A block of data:
┄┄┄┄┄┄┄┄┄┄┄┄┄┄┄┄┄┄┄┄
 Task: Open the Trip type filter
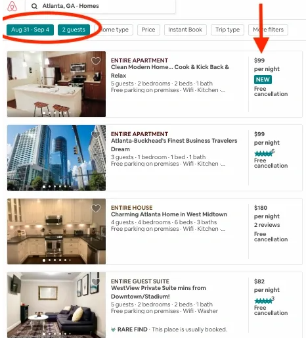pos(227,30)
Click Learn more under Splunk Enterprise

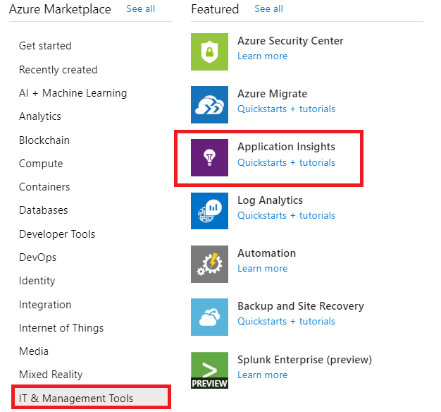pos(262,375)
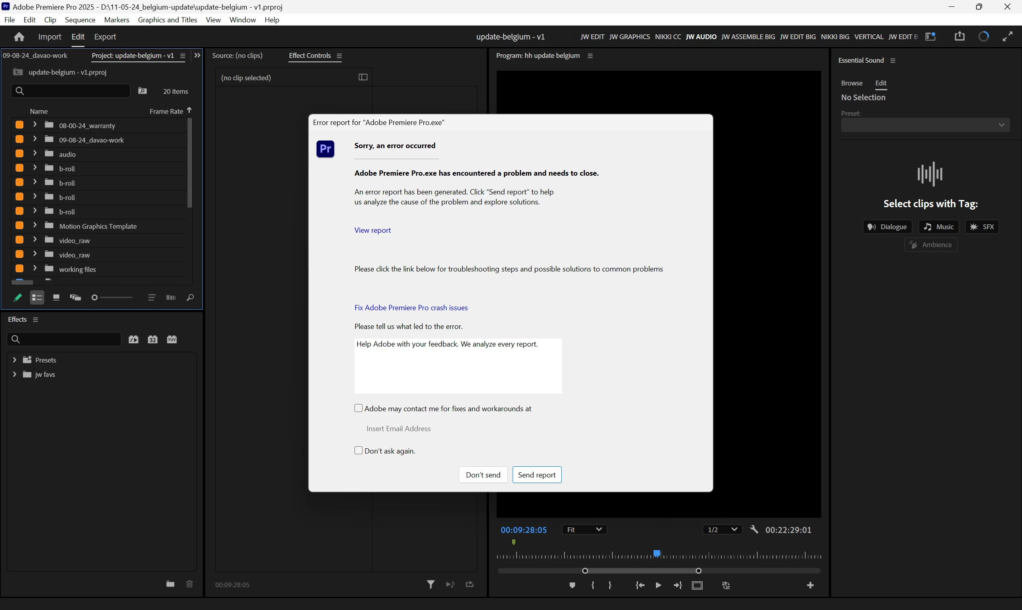This screenshot has width=1022, height=610.
Task: Switch Project panel to Icon View
Action: (x=56, y=298)
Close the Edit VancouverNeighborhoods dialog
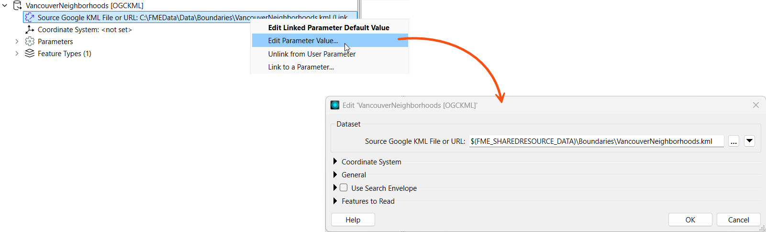This screenshot has width=766, height=232. (755, 105)
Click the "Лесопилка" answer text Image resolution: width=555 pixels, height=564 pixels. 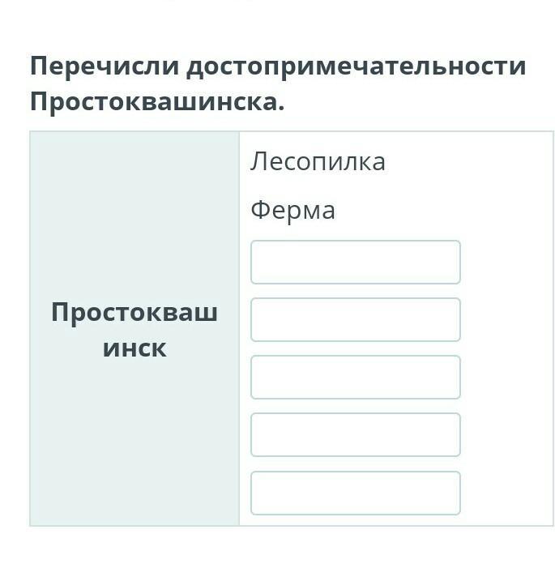tap(318, 162)
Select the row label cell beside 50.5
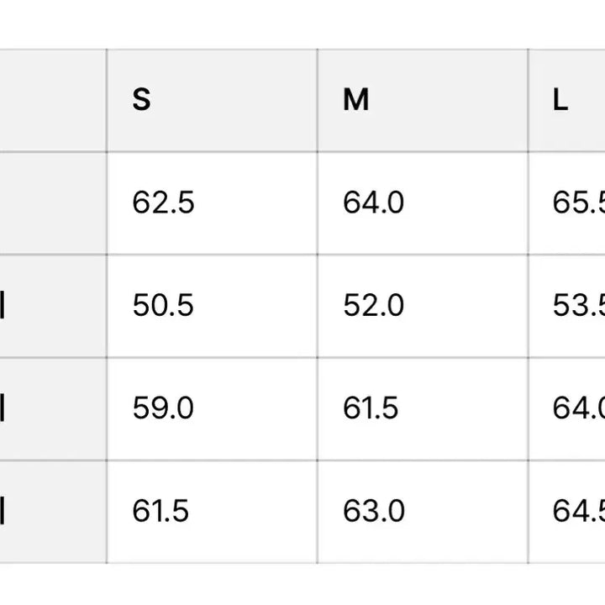The height and width of the screenshot is (605, 605). 52,306
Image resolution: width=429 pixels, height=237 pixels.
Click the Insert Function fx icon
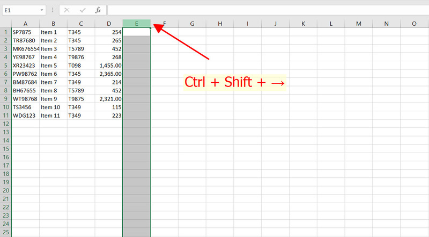pos(98,10)
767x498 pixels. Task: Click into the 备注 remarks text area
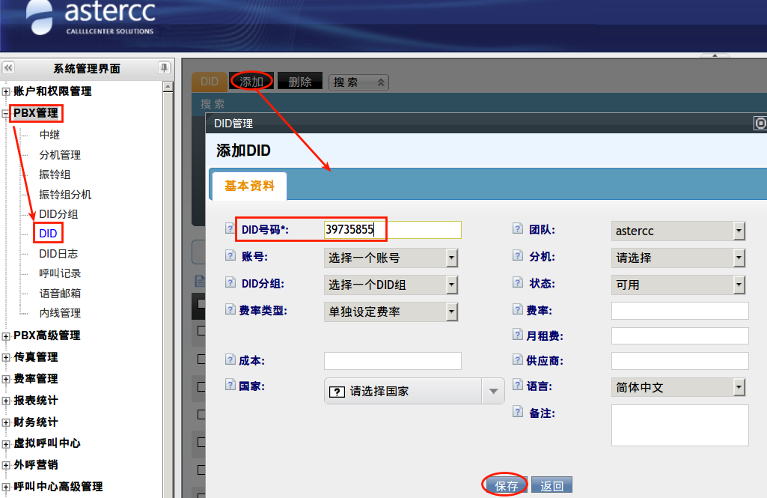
┄┄┄┄┄┄┄┄┄┄┄┄┄┄┄┄┄┄┄┄
● Written instruction: Give the part of the rows that runs from the line containing "Select the row label cell beside 50.5" through the last row as a Markdown table with the columns Line No. and Text. Leave out any blank lines and all pictures.

● Solution for this task:
| Line No. | Text |
|---|---|
| 1 | Select the row label cell beside 50.5 |
| 2 | The height and width of the screenshot is (605, 605). 52,306 |
| 3 | Image resolution: width=429 pixels, height=237 pixels. |
| 4 | Click the Insert Function fx icon |
| 5 | pos(98,10) |
| 6 | 767x498 pixels. Task: Click into the 备注 remarks text area |